This is Part Two of a three-part series on how to make time for self-care and keep yourself on your priority list.
Part 1: 7 Reasons to Stop Feeling Guilty about Taking Time for Yourself
Part 2: (you are here): 7 Steps to Better Self-care
Part 3: 5 Mistakes to Avoid when You Want to Take Better Care of Yourself
Where do you show up on your own priority list? If you constantly fall to the bottom, it’s important to take note.
[Tweet “Your success is impacted by whether or not you devote time and energy to your own needs.”]
Emotional eating, including stress eating, skyrockets when you aren’t getting what you need in other areas of your life. When you slide off your priority list, it affects how you show up in your relationships. And if you struggle with the belief that making yourself a priority is “selfish,” know that prioritizing your wellbeing (or not) sets a powerful example for others in your life.
Taking care of you is not a luxury.
Like getting regular oil changes for your car, prioritizing your self-care is what allows you to run smoothly and to bring your best to your other priorities and challenges.
[Tweet “When your well-being isn’t a priority, just about everything goes downhill.”]

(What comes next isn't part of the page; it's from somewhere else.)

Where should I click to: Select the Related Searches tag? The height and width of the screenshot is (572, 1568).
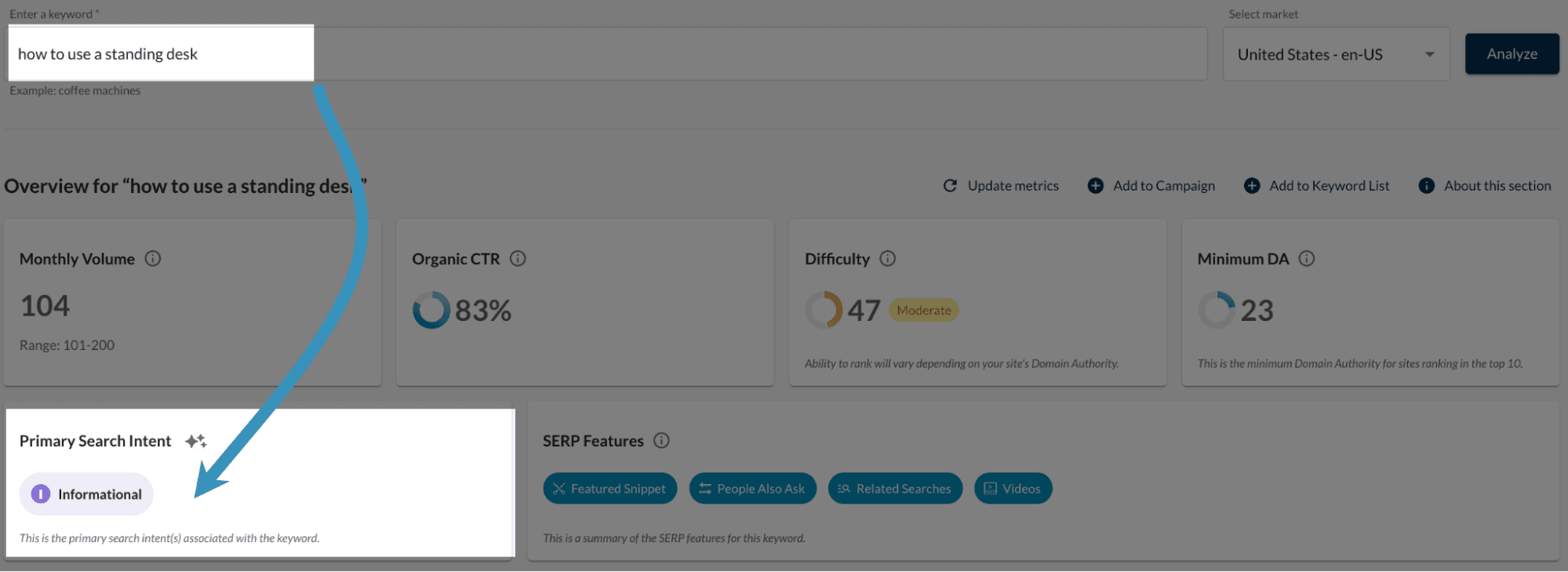tap(895, 489)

- You have less energy and motivation to follow through on your goals
- You’re more easily distracted and less focused
- Many people tend to turn to “vices” to fill in the gaps that aren’t being filled in quality ways. Stress eating and other kinds of emotional eating, smoking, drinking too much, wasting time surfing the internet—these are a few things that tend to show up, waste more of your time and energy, distract you, and contribute to a vicious cycle of decreased happiness and less effectiveness.

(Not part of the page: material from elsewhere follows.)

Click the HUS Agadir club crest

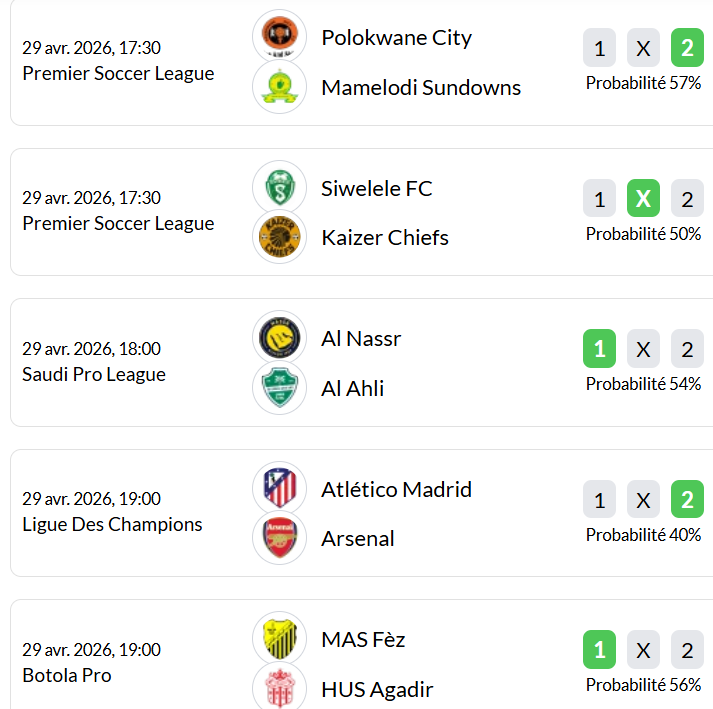(280, 688)
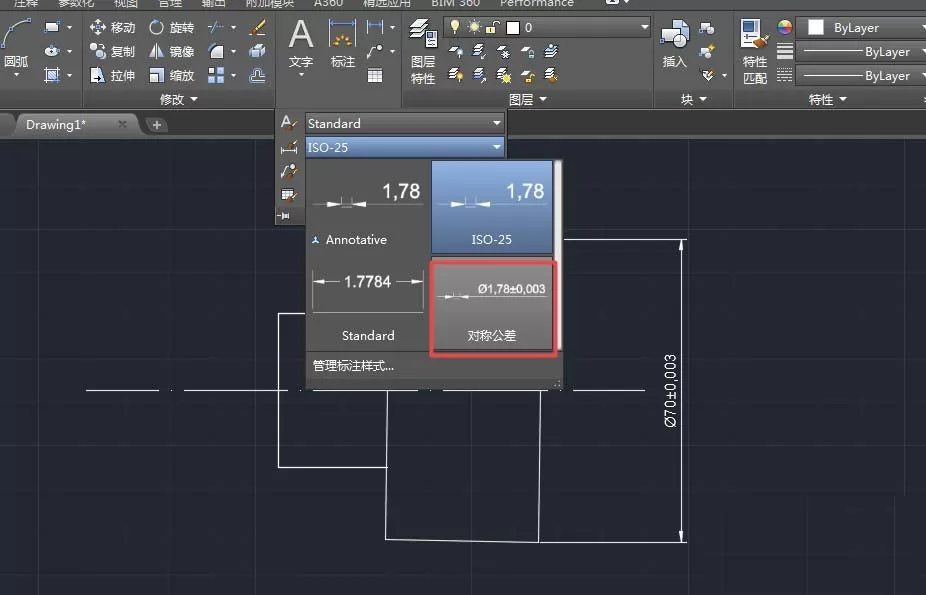Select the Rotate (旋转) tool

tap(171, 27)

- Stress levels are higher
- Sleep is often impaired (or sacrificed)
- It’s common to feel deprived, irritable, more easily frustrated, or impatient
- Creativity suffers and life usually includes less play and fun
- Health is negatively affected
When you’re not a priority, you simply don’t function at your best. Your ability to contribute to the world is compromised. If you are trying to lose weight or maintain a fitness routine, without really claiming the necessary time and energy for it, you are sabotaging yourself before you even start.
Here’s how to start prioritizing your own needs even if it feels like you are too busy:
- Start claiming 10-15 minutes a day for yourself. It won’t take away from your productivity, it will increase it. Really. Use this time to connect with yourself and to pay attention to how you feel and what you need. Journal, walk, meditate, soak in the tub. Try not to save this for the end of the day when you are too tired to move and your brain has stopped working. Pay yourself first or, if necessary, take a break during your day.
- Adopt the following mantras: “I’m doing my best,” and “I can’t do it all.” They are true. Put them where you can see them and remind yourself of them frequently.
- Create effectiveness in do-able steps. Each evening, identify your top three personal action items for the next day and decide when you will accomplish them. Think do-able. If these daily goals seem overwhelming, make them smaller. A fifteen-minute walk that you take is better than the 45-minute one you couldn’t fit in. If possible, knock out your personal priorities early in the day.
- Plan for food that fuels you—especially when time is tight. Don’t skip breakfast, have a plan for lunch, and don’t starve yourself before dinner. Make sure you have the groceries that you need. Choose foods that are appealing. No starvation diets.
- Cut the multitasking. It stresses us out and makes us less effective. Practice focusing on doing one thing at a time. You won’t get it perfect, but that’s okay, remember step number two.
- Take emotional eating seriously. It’s often a signal that life is out of balance and your personal priorities need more attention. Emotional eating happens when our spirit or our life isn’t getting fed the non-food things we need or crave. We have to pay attention and develop other ways of caring for ourselves instead of turning to food, huge changes are possible. This can be complicated but it doesn’t have to be overwhelming. If you feel stuck, consider an emotional eating program or coach. There is so much more to life than this vicious cycle.
- Don’t skip #1 (you’ll probably be tempted).
Learning to prioritize your own needs is a process, but you don’t have to get it perfect to see big, far-reaching benefits. Try out these tips and keep me posted on your progress.